*** Opening Data for this exercise ***

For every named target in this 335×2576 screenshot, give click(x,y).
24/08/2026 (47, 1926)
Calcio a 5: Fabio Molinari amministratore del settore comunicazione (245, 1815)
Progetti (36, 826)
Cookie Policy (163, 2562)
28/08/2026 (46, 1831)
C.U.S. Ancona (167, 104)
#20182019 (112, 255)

*** Closing Data for this exercise ***

Every entry must appear in the answer exactly as written.

For every named target in this 335×2576 screenshot, give click(x,y).
24/08/2026 (47, 1926)
Calcio a 5: Fabio Molinari amministratore del settore comunicazione (245, 1815)
Progetti (36, 826)
Cookie Policy (163, 2562)
28/08/2026 (46, 1831)
C.U.S. Ancona (167, 104)
#20182019 (112, 255)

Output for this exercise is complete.